Highlights of the Natural Resource Management Plan
As the county’s largest landowner, much of the responsibility for
preserving Fairfax County’s rich natural and cultural resource heritage
rests with the Fairfax County Park Authority. The Park Authority holds
this heritage as a public trust to preserve for current and future
And that's what the Natural Resource Management Plan is all about. In 2003, only about 26,000 acres of county land (excluding parkland) remained undeveloped. That's only about nine percent of Fairfax County. As this undeveloped land shrinks away, parklands play a critical role in preserving what's left.
Park Authority Leadership
Traditionally, resource management plans are done on a park-by-park basis. Preparing an agency-wide plan for a large,suburban park system is a fairly new concept. In addition to resource management,the plan also covers the vital role of volunteers and partnerships, as well as cooperative efforts with other county agencies; such as the Department of Public Works and Environmental Services, and the Department of Planning and Zoning. Following are highlights of the plan's elements and goals.
Natural Resource Planning: This section talks about the “big picture.” It sets up the necessary policies and procedures for gathering vital information about parklands, such as natural resource inventories, along with establishing categories for natural and developed parkland. This enables the Park Authority to make the most effective and informed decisions about resource management, with an eye on best practice and effective partnerships.
Vegetation: Fairfax County retains areas of rich vegetative diversity, often found on parklands. This element of the plan is about knowing what kinds of plants are on parklands (taking inventories), monitoring their health,and managing vegetation for long-term vitality. This involves preserving rare and significant plants, and controlling invasive plants that threaten the natural environment.
Wildlife: Thanks to conservation efforts, Fairfax County still has a rich diversity of wildlife in our parks, including river otter, bald eagle, fox, deer, beaver, reptiles, amphibians and birds.This element involves assessing the health of parkland animal populations,helping to preserve rare and significant wildlife, promoting bird and other habitats, and using best practice to mitigate and resolve wildlife conflicts within the community.

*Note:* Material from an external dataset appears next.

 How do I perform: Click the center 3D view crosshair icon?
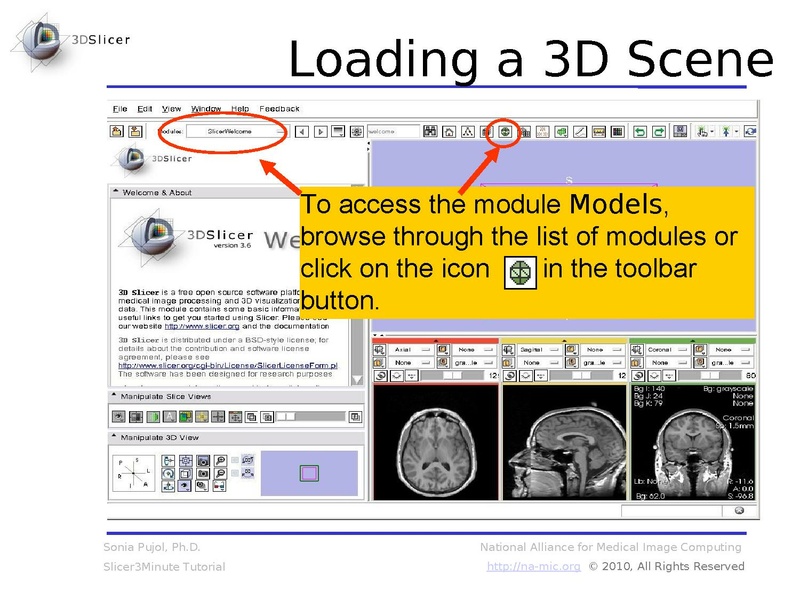[x=184, y=460]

Water Resources: Water resource preservation is one of the most important issues facing the county. Fairfax County has 980 miles of streams, many of which have been dramatically degraded over time by pollution, stormwater runoff and erosion. This element of the plan focuses on preserving water quality,rebuilding and revitalizing stream valleys, and protecting county streams,ponds,wetlands and rivers from further degradation or destruction.
Air Quality: With an increased number of Code Red air pollution days in Northern Virginia, increased attention is being given to air quality. This element covers ways and strategies by which the Fairfax County Park Authority can be a good partner and support the efforts of other government agencies striving to improve air quality.

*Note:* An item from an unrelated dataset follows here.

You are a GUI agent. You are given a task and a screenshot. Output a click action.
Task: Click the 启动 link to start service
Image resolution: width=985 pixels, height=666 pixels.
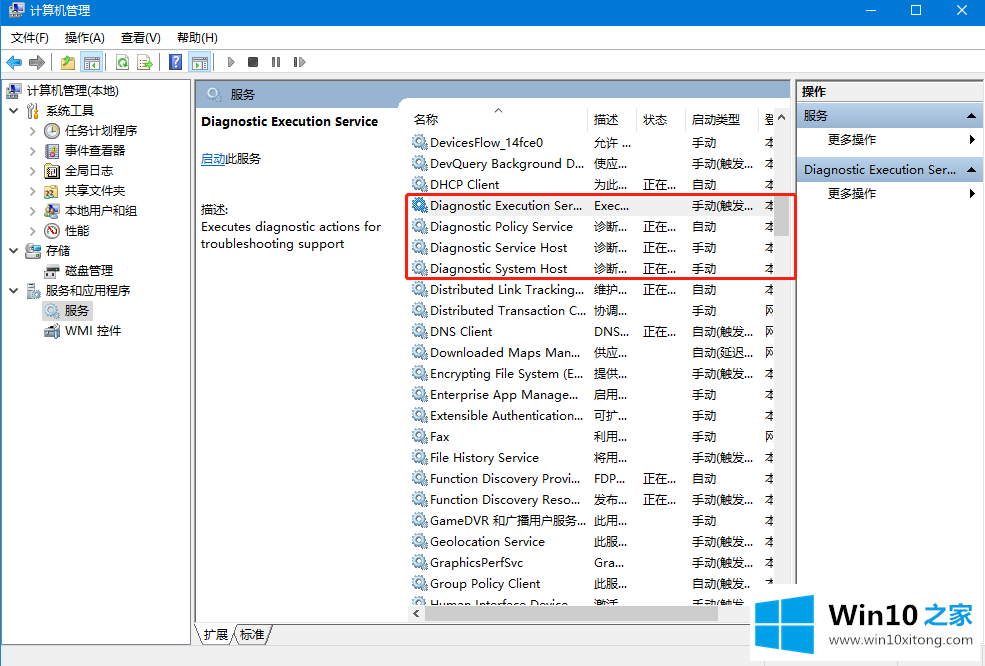pos(212,159)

Human Impact on Parkland: This part of the plan covers two areas.The first is how to plan parks for the comfort and enjoyment of citizens,while protecting natural, fragile resources at the same time.This latter part involves mitigating the damage done to parklands through overuse or improper use, such as encroachment (e.g., dumping grass clippings or cutting down plants on parklands), littering, and vandalism.
Education: Even though this is the last element listed in the plan, it is one of the most important.It involves stewardship education, ways to inform you and me, our children, Fairfax County employees and citizens of the simple things we can do to help the Park Authority protect our natural resources and quality of life in Fairfax County.